*** Opening of Stored data ***

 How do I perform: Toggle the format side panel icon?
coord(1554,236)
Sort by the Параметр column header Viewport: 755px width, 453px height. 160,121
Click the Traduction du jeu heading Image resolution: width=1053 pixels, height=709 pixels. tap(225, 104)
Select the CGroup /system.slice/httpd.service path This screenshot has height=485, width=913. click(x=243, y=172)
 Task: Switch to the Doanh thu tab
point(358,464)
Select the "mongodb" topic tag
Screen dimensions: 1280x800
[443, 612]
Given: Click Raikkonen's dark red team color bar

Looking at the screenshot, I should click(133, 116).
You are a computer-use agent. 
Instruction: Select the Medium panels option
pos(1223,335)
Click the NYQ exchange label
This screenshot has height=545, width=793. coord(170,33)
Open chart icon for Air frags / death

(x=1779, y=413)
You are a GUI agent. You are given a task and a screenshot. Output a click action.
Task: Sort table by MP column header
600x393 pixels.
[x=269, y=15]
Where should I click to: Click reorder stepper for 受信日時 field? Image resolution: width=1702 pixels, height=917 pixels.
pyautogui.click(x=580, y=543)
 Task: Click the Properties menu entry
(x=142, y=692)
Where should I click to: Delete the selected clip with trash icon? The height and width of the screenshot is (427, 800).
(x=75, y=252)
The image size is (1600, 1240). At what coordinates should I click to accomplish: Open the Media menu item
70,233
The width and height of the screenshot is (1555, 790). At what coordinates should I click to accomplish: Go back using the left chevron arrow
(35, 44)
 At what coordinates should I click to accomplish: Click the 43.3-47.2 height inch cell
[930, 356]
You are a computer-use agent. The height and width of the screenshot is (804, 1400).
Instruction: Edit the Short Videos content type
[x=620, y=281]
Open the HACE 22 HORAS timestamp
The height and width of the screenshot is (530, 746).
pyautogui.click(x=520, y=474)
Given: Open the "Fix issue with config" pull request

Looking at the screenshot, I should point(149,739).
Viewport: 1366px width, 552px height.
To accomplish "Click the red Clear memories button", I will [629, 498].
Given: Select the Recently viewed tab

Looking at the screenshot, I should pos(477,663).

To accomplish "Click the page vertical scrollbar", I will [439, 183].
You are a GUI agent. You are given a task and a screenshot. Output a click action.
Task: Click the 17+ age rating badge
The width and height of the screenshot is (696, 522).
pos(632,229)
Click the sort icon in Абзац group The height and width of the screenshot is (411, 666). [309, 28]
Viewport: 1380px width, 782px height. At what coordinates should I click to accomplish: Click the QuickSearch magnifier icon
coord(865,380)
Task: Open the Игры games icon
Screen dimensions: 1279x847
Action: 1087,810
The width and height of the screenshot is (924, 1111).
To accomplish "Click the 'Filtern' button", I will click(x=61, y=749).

*** Close of Stored data ***

▶ [What to work on] Include the first line of the listing, the line with "Click the Traduction", and every line between them, each repeated exactly, and output only those.

▶ [Your solution]
 How do I perform: Toggle the format side panel icon?
coord(1554,236)
Sort by the Параметр column header Viewport: 755px width, 453px height. 160,121
Click the Traduction du jeu heading Image resolution: width=1053 pixels, height=709 pixels. tap(225, 104)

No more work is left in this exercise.